Let’s try to index without prior knowledge first:

>>> from crystals import Crystal, index_dirax
>>> import numpy as np
>>> from itertools import product
>>>
>>> cryst = Crystal.from_database('C') # graphite
>>> indices = product(
...     [-2,-1,0,1,2], #-3 < h < 3
...     [-2,-1,0,1,2], #-3 < k < 3
...     [0]            #     l = 0
... )
>>> peaks = [cryst.scattering_vector(hkl) for hkl in indices]
>>> lattice, hkls = index_dirax(peaks)
Traceback (most recent call last):
crystals.indexing.common.IndexingError: No candidate lattice vectors could be determined.

As you can see, there not enough information to index.
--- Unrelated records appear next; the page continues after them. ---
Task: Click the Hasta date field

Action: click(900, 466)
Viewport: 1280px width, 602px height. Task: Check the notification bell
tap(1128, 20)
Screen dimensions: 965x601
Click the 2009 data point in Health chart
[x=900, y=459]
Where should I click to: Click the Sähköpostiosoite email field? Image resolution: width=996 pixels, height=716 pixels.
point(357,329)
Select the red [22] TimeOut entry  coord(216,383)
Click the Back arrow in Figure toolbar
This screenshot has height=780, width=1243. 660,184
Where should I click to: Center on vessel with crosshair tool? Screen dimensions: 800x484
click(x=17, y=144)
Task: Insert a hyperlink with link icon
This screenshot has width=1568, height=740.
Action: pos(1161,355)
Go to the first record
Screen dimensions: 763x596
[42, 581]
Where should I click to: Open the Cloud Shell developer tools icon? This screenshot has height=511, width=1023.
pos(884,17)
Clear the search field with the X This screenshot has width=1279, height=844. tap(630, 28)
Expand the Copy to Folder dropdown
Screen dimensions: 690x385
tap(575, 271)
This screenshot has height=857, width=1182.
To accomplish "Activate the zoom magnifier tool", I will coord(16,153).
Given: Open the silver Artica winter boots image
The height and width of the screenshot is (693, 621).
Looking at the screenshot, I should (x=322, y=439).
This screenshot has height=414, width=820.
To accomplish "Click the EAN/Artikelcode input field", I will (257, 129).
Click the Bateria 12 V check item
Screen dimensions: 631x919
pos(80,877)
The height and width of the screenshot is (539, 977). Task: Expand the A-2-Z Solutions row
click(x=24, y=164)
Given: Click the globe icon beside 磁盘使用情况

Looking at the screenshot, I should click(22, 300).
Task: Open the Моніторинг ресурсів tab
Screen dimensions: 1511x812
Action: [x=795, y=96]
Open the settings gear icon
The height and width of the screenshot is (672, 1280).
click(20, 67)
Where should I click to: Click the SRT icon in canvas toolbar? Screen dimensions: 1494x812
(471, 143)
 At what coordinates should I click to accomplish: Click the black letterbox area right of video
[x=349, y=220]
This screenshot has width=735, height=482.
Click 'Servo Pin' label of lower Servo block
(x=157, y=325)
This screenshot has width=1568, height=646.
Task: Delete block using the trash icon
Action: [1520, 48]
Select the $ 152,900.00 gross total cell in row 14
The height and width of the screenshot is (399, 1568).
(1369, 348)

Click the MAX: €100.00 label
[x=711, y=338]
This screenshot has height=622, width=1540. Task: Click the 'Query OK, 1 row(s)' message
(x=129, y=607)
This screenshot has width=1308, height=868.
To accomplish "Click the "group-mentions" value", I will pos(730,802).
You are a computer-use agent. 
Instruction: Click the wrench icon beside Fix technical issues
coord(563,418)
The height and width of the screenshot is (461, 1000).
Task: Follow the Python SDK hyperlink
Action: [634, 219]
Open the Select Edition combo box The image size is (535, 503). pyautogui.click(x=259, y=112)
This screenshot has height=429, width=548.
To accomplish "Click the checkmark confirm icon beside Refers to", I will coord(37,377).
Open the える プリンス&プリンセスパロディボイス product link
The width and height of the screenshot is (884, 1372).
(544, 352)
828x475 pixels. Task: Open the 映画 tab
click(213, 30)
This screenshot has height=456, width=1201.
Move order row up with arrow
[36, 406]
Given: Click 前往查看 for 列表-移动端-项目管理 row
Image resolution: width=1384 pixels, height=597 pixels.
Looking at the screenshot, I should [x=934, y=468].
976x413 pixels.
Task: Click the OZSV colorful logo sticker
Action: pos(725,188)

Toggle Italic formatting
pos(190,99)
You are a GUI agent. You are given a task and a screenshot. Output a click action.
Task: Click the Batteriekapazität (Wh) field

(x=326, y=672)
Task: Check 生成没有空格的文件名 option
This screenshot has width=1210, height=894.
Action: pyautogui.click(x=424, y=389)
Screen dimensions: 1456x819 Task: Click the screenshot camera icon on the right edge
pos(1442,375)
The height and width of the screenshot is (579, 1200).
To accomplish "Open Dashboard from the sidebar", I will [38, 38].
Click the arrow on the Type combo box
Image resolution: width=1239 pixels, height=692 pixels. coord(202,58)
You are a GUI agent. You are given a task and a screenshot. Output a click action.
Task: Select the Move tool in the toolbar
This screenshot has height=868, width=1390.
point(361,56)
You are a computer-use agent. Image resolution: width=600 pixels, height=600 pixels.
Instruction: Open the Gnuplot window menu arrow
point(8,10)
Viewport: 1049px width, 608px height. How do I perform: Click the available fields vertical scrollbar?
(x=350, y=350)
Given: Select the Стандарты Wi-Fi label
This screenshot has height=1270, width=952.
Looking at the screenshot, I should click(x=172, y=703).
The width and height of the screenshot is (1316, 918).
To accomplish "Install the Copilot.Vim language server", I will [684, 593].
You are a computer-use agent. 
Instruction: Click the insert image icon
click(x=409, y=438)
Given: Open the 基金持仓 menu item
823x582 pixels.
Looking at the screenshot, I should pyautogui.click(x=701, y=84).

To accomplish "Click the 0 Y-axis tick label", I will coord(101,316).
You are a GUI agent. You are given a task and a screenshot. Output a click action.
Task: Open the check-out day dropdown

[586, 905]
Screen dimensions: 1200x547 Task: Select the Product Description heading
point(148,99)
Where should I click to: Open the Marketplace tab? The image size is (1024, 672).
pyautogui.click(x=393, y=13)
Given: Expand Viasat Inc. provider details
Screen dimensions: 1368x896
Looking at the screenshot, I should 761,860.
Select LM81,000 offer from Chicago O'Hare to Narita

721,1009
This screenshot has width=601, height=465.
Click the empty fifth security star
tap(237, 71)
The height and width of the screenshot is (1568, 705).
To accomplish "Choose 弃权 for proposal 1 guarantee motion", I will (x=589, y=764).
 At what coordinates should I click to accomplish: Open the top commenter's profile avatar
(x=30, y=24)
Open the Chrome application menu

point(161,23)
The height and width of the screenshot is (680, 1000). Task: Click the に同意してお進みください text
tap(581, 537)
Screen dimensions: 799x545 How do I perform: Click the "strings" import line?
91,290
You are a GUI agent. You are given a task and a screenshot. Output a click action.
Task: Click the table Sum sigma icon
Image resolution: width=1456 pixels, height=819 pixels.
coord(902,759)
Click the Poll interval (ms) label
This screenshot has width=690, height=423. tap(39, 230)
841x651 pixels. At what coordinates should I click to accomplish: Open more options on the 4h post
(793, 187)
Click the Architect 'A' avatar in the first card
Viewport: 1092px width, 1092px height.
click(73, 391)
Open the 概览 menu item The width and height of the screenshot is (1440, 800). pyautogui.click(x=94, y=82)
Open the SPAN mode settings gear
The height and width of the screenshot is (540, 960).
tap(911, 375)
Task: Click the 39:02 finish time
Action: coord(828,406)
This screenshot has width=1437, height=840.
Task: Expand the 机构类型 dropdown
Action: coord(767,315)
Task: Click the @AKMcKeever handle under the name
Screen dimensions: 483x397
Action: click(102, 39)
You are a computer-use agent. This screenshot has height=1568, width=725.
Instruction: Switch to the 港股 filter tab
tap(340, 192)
Let’s now use an initial guess:

>>> lattice, hkls = index_dirax(peaks, initial=cryst) # Lattice or Crystal works here
>>> lattice
< Lattice object with parameters 2.464Å, 2.464Å, 6.711Å, 90.00°, 90.00°, 120.00° >

Great!

Other indexing methods

More specialized and performant indexing methods are planned to be included in crystals. If there’s a particular method you would like to see included, please do not hesitate to raise an issue!